Data shown>
[Start of Attachment]

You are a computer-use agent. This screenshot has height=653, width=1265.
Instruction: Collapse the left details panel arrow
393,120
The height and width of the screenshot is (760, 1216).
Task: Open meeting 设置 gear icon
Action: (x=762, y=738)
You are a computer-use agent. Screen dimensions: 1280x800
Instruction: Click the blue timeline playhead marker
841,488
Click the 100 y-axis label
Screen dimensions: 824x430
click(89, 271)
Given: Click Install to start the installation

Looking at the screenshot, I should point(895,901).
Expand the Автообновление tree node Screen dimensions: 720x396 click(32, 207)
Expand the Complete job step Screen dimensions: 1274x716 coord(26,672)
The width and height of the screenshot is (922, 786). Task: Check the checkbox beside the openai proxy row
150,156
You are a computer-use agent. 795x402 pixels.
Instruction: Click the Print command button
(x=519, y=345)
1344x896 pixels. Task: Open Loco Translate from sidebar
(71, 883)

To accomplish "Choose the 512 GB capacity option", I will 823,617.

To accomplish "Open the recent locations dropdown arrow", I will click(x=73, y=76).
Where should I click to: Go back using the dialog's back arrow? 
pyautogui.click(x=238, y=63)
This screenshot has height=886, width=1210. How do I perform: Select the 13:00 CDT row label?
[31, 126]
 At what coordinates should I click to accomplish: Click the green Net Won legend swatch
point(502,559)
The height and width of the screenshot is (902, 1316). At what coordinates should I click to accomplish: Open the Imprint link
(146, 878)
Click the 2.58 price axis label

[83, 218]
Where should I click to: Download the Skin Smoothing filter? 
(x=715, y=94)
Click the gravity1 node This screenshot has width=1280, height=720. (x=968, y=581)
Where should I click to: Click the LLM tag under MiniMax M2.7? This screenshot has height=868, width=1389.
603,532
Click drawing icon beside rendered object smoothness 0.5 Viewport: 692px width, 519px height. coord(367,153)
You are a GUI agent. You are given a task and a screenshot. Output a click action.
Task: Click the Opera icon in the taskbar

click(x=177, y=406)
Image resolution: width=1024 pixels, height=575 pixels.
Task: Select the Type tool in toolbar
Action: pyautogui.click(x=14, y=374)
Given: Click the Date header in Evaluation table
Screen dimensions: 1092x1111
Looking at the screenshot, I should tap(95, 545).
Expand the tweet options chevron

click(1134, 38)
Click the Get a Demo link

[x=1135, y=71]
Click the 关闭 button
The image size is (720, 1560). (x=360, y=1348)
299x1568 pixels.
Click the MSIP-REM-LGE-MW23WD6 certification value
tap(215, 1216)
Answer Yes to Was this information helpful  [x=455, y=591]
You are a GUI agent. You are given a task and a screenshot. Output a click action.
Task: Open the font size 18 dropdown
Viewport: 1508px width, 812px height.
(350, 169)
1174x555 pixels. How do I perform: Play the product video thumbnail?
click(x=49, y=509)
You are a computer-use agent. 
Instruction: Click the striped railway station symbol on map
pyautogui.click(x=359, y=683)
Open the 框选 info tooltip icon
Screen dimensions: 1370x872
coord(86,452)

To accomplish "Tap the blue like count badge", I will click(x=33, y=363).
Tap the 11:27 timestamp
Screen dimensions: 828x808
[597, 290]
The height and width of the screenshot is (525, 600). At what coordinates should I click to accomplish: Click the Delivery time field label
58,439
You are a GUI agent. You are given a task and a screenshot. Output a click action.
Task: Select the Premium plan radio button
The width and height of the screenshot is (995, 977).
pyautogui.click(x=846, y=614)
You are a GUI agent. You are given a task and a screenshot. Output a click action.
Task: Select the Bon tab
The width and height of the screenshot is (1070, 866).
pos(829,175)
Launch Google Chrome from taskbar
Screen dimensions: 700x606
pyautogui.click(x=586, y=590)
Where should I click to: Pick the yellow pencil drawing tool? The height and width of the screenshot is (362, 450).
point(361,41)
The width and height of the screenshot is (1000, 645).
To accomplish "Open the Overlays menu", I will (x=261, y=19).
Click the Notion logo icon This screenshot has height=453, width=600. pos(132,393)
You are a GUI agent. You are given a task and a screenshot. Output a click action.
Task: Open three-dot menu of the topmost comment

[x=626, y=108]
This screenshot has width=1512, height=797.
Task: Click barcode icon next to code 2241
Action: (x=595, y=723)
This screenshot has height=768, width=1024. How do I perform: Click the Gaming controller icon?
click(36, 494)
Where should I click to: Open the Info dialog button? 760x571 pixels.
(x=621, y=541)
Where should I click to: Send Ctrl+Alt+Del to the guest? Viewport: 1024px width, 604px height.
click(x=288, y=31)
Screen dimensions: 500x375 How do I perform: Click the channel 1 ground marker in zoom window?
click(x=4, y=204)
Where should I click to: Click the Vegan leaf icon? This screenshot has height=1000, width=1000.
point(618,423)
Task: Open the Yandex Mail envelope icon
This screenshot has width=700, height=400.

[End of Attachment]

Work item>
Each line of the data above must be restated word for word.

Final answer>
You are a computer-use agent. This screenshot has height=653, width=1265.
Instruction: Collapse the left details panel arrow
393,120
The height and width of the screenshot is (760, 1216).
Task: Open meeting 设置 gear icon
Action: (x=762, y=738)
You are a computer-use agent. Screen dimensions: 1280x800
Instruction: Click the blue timeline playhead marker
841,488
Click the 100 y-axis label
Screen dimensions: 824x430
click(89, 271)
Given: Click Install to start the installation

Looking at the screenshot, I should point(895,901).
Expand the Автообновление tree node Screen dimensions: 720x396 click(32, 207)
Expand the Complete job step Screen dimensions: 1274x716 coord(26,672)
The width and height of the screenshot is (922, 786). Task: Check the checkbox beside the openai proxy row
150,156
You are a computer-use agent. 795x402 pixels.
Instruction: Click the Print command button
(x=519, y=345)
1344x896 pixels. Task: Open Loco Translate from sidebar
(71, 883)

To accomplish "Choose the 512 GB capacity option", I will 823,617.

To accomplish "Open the recent locations dropdown arrow", I will click(x=73, y=76).
Where should I click to: Go back using the dialog's back arrow? 
pyautogui.click(x=238, y=63)
This screenshot has height=886, width=1210. How do I perform: Select the 13:00 CDT row label?
[31, 126]
 At what coordinates should I click to accomplish: Click the green Net Won legend swatch
point(502,559)
The height and width of the screenshot is (902, 1316). At what coordinates should I click to accomplish: Open the Imprint link
(146, 878)
Click the 2.58 price axis label

[83, 218]
Where should I click to: Download the Skin Smoothing filter? 
(x=715, y=94)
Click the gravity1 node This screenshot has width=1280, height=720. (x=968, y=581)
Where should I click to: Click the LLM tag under MiniMax M2.7? This screenshot has height=868, width=1389.
603,532
Click drawing icon beside rendered object smoothness 0.5 Viewport: 692px width, 519px height. coord(367,153)
You are a GUI agent. You are given a task and a screenshot. Output a click action.
Task: Click the Opera icon in the taskbar

click(x=177, y=406)
Image resolution: width=1024 pixels, height=575 pixels.
Task: Select the Type tool in toolbar
Action: pyautogui.click(x=14, y=374)
Given: Click the Date header in Evaluation table
Screen dimensions: 1092x1111
Looking at the screenshot, I should tap(95, 545).
Expand the tweet options chevron

click(1134, 38)
Click the Get a Demo link

[x=1135, y=71]
Click the 关闭 button
The image size is (720, 1560). (x=360, y=1348)
299x1568 pixels.
Click the MSIP-REM-LGE-MW23WD6 certification value
tap(215, 1216)
Answer Yes to Was this information helpful  [x=455, y=591]
You are a GUI agent. You are given a task and a screenshot. Output a click action.
Task: Open the font size 18 dropdown
Viewport: 1508px width, 812px height.
(350, 169)
1174x555 pixels. How do I perform: Play the product video thumbnail?
click(x=49, y=509)
You are a computer-use agent. 
Instruction: Click the striped railway station symbol on map
pyautogui.click(x=359, y=683)
Open the 框选 info tooltip icon
Screen dimensions: 1370x872
coord(86,452)

To accomplish "Tap the blue like count badge", I will click(x=33, y=363).
Tap the 11:27 timestamp
Screen dimensions: 828x808
[597, 290]
The height and width of the screenshot is (525, 600). At what coordinates should I click to accomplish: Click the Delivery time field label
58,439
You are a GUI agent. You are given a task and a screenshot. Output a click action.
Task: Select the Premium plan radio button
The width and height of the screenshot is (995, 977).
pyautogui.click(x=846, y=614)
You are a GUI agent. You are given a task and a screenshot. Output a click action.
Task: Select the Bon tab
The width and height of the screenshot is (1070, 866).
pos(829,175)
Launch Google Chrome from taskbar
Screen dimensions: 700x606
pyautogui.click(x=586, y=590)
Where should I click to: Pick the yellow pencil drawing tool? The height and width of the screenshot is (362, 450).
point(361,41)
The width and height of the screenshot is (1000, 645).
To accomplish "Open the Overlays menu", I will (x=261, y=19).
Click the Notion logo icon This screenshot has height=453, width=600. pos(132,393)
You are a GUI agent. You are given a task and a screenshot. Output a click action.
Task: Open three-dot menu of the topmost comment

[x=626, y=108]
This screenshot has width=1512, height=797.
Task: Click barcode icon next to code 2241
Action: (x=595, y=723)
This screenshot has height=768, width=1024. How do I perform: Click the Gaming controller icon?
click(36, 494)
Where should I click to: Open the Info dialog button? 760x571 pixels.
(x=621, y=541)
Where should I click to: Send Ctrl+Alt+Del to the guest? Viewport: 1024px width, 604px height.
click(x=288, y=31)
Screen dimensions: 500x375 How do I perform: Click the channel 1 ground marker in zoom window?
click(x=4, y=204)
Where should I click to: Click the Vegan leaf icon? This screenshot has height=1000, width=1000.
point(618,423)
Task: Open the Yandex Mail envelope icon
This screenshot has width=700, height=400.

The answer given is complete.